%%
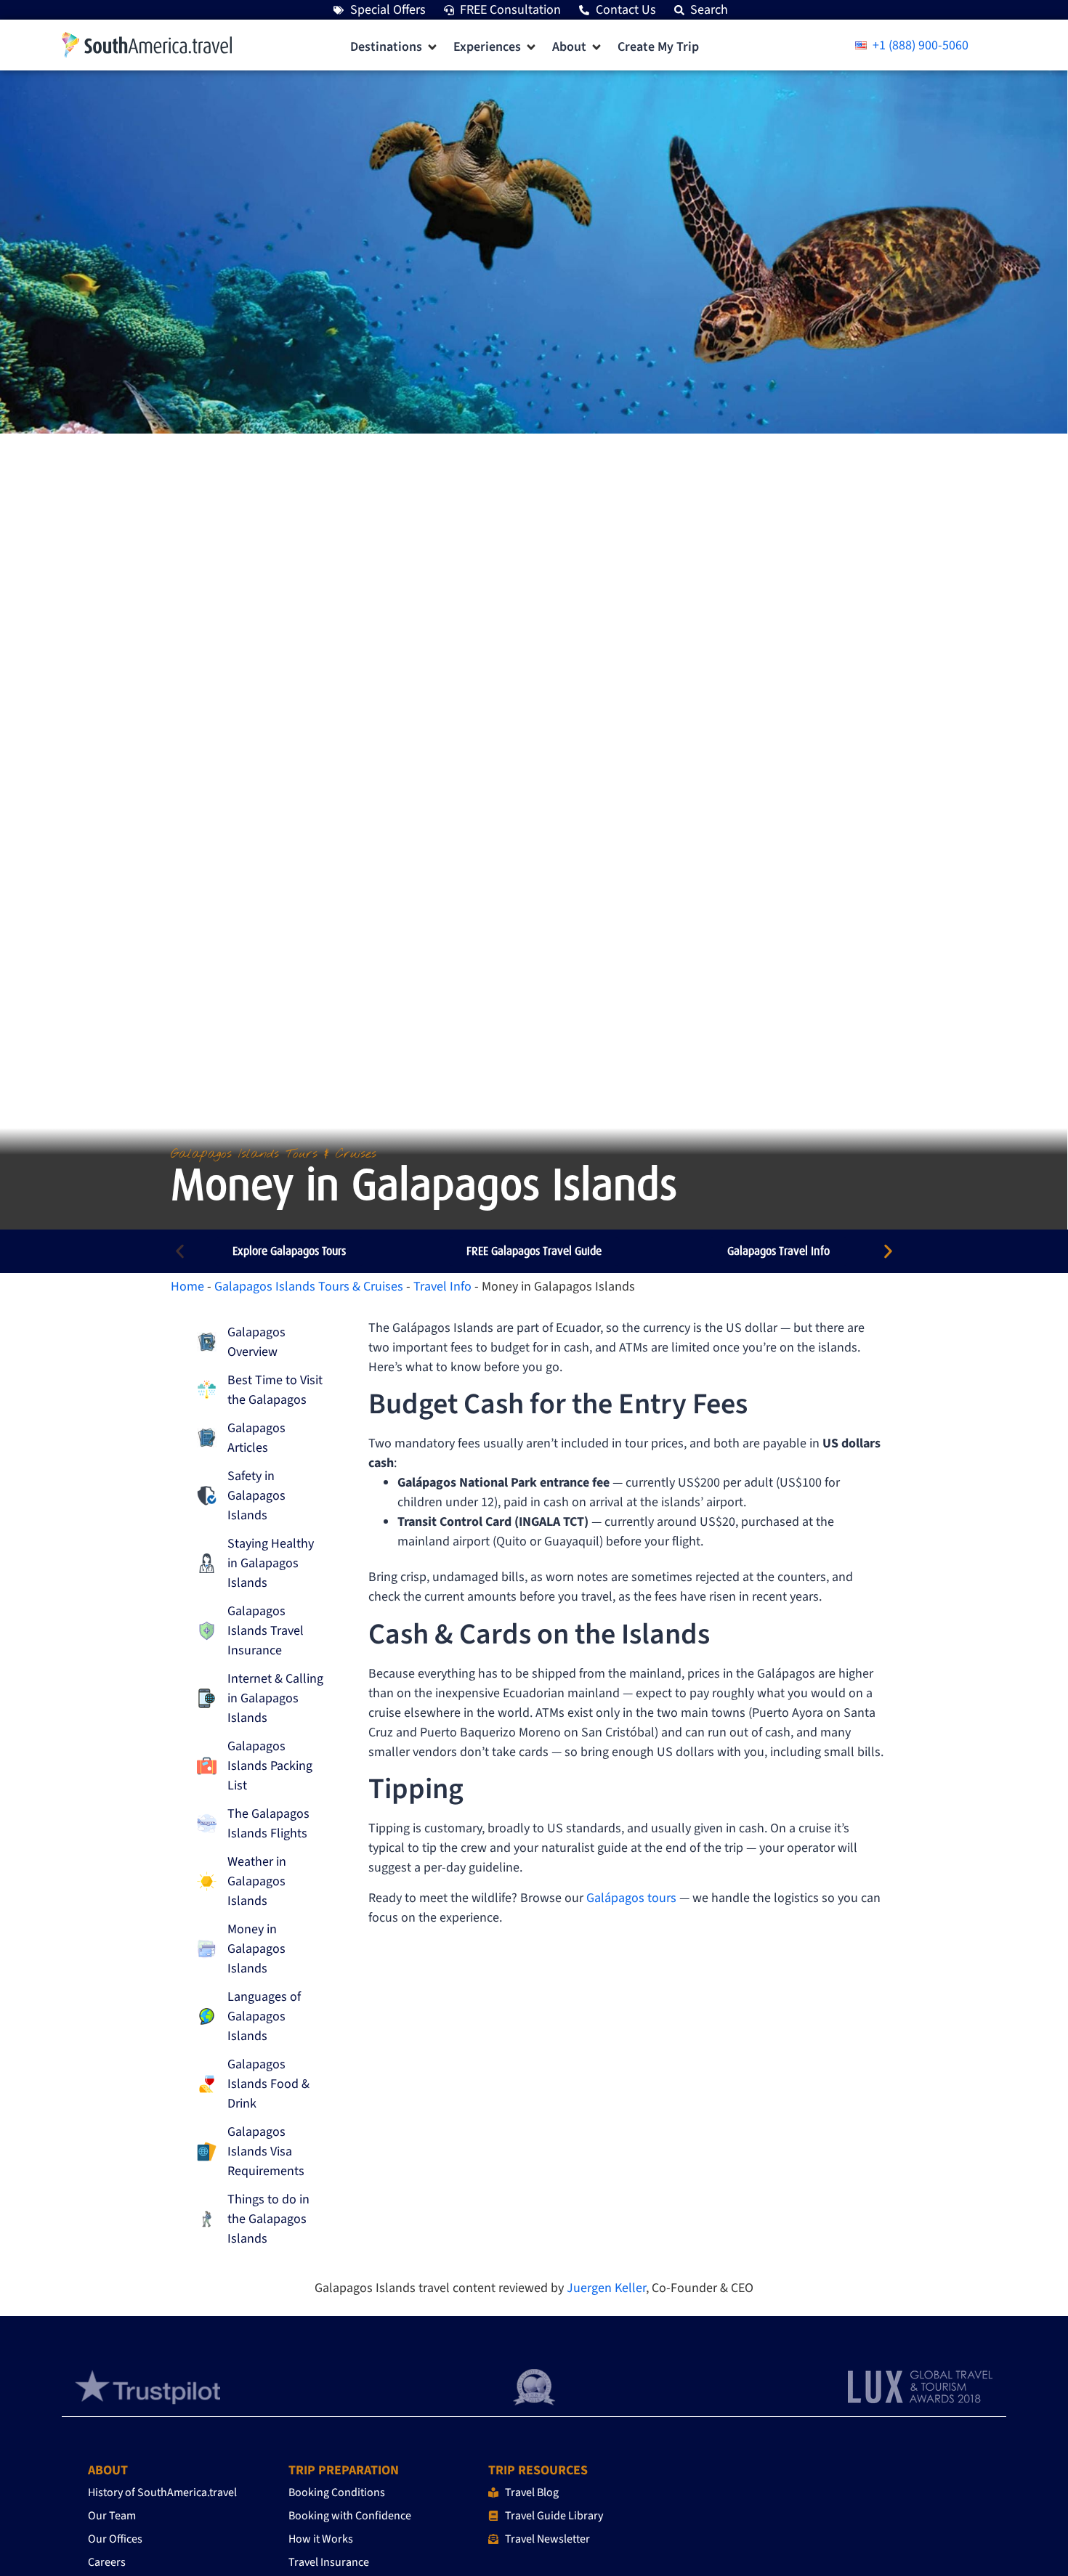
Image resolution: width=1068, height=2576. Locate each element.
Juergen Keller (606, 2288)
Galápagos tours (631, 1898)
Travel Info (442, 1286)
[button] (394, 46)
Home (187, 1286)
%%
%%
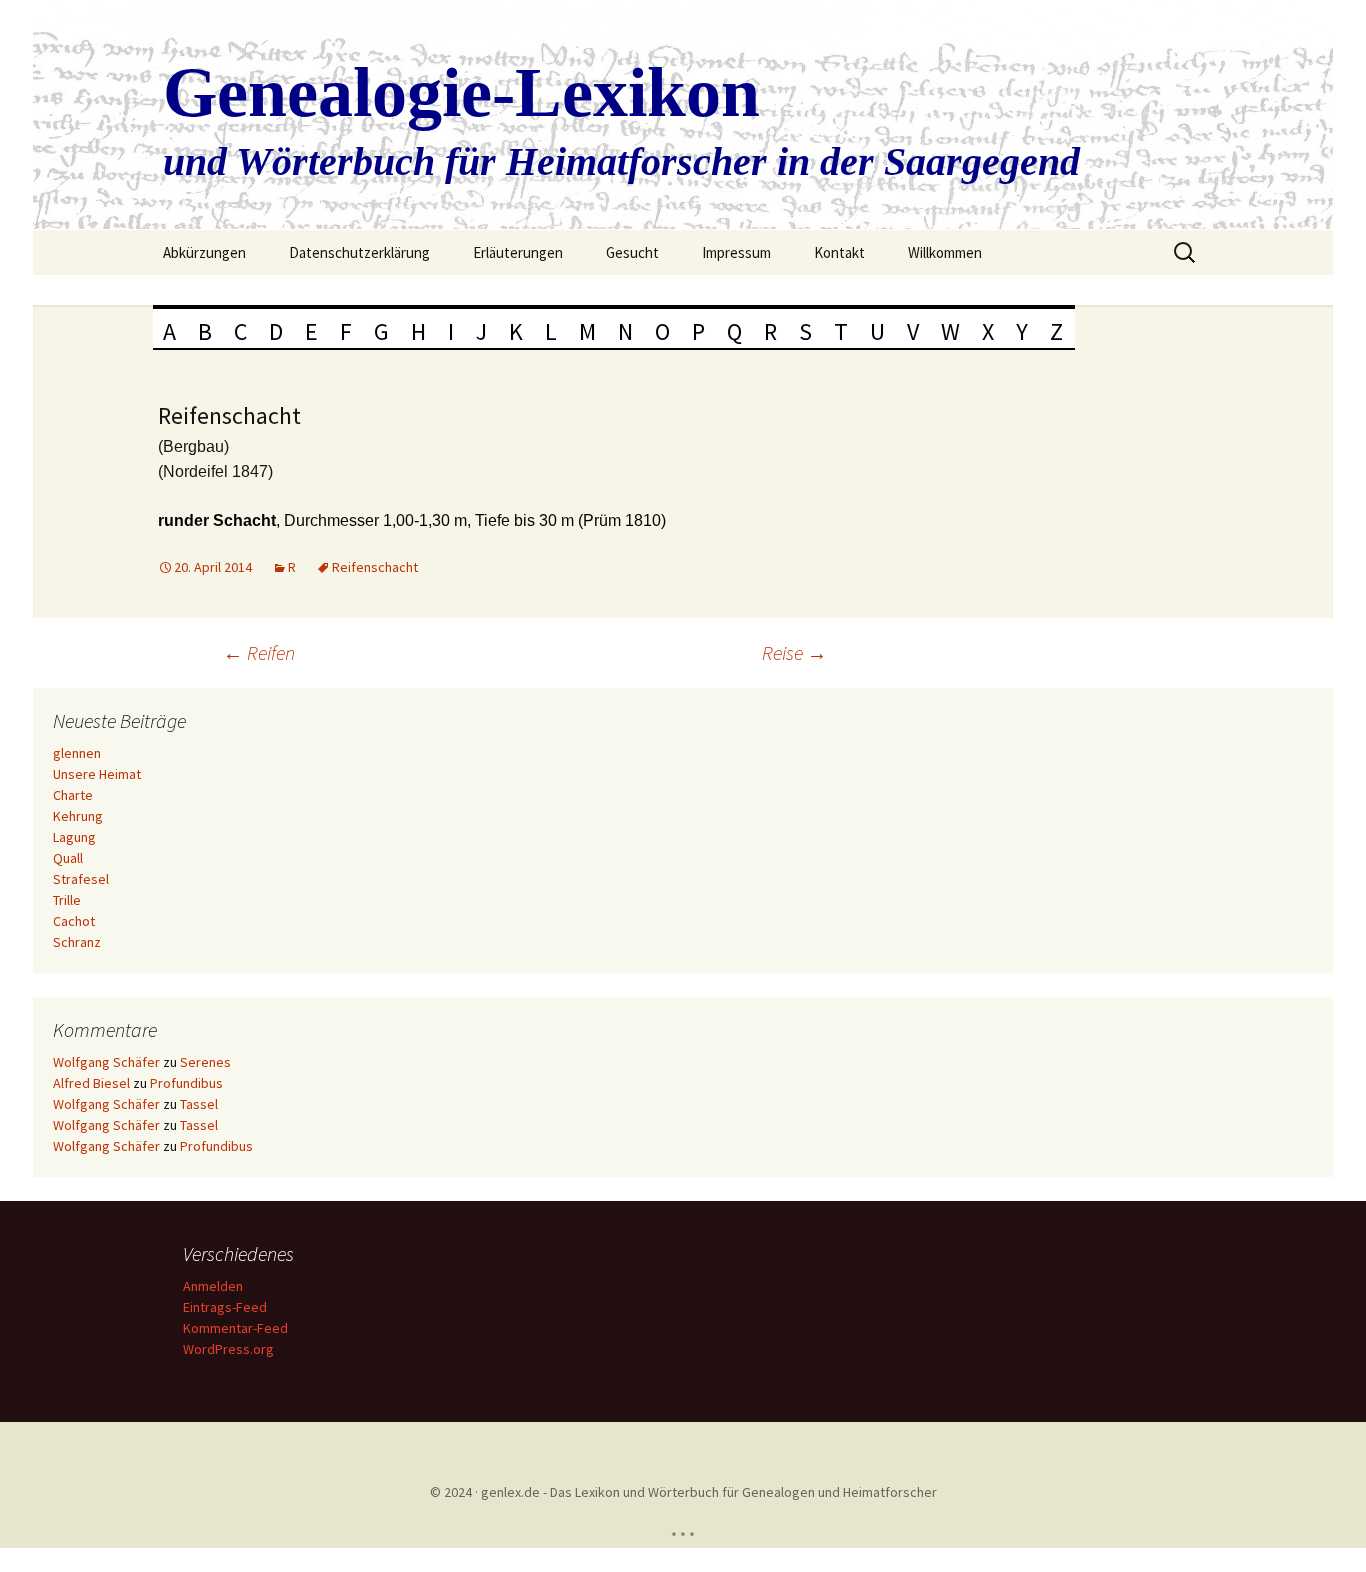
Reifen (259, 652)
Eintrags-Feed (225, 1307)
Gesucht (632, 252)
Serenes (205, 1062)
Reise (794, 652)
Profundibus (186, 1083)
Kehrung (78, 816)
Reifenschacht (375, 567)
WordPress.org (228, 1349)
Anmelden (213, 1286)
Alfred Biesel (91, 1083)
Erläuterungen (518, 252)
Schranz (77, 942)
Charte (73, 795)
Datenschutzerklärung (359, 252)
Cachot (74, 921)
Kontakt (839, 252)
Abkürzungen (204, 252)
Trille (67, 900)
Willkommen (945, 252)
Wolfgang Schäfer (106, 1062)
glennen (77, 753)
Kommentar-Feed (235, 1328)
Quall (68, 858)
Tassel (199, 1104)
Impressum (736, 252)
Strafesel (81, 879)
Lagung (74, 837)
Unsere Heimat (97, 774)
%%
● Instructions for the task: Within the material above, the line with "Gesucht (632, 252)" opens the range and the line with "Unsere Heimat (97, 774)" closes it; reproduce that range word for word.

● Task answer:
Gesucht (632, 252)
Serenes (205, 1062)
Reise (794, 652)
Profundibus (186, 1083)
Kehrung (78, 816)
Reifenschacht (375, 567)
WordPress.org (228, 1349)
Anmelden (213, 1286)
Alfred Biesel (91, 1083)
Erläuterungen (518, 252)
Schranz (77, 942)
Charte (73, 795)
Datenschutzerklärung (359, 252)
Cachot (74, 921)
Kontakt (839, 252)
Abkürzungen (204, 252)
Trille (67, 900)
Willkommen (945, 252)
Wolfgang Schäfer (106, 1062)
glennen (77, 753)
Kommentar-Feed (235, 1328)
Quall (68, 858)
Tassel (199, 1104)
Impressum (736, 252)
Strafesel (81, 879)
Lagung (74, 837)
Unsere Heimat (97, 774)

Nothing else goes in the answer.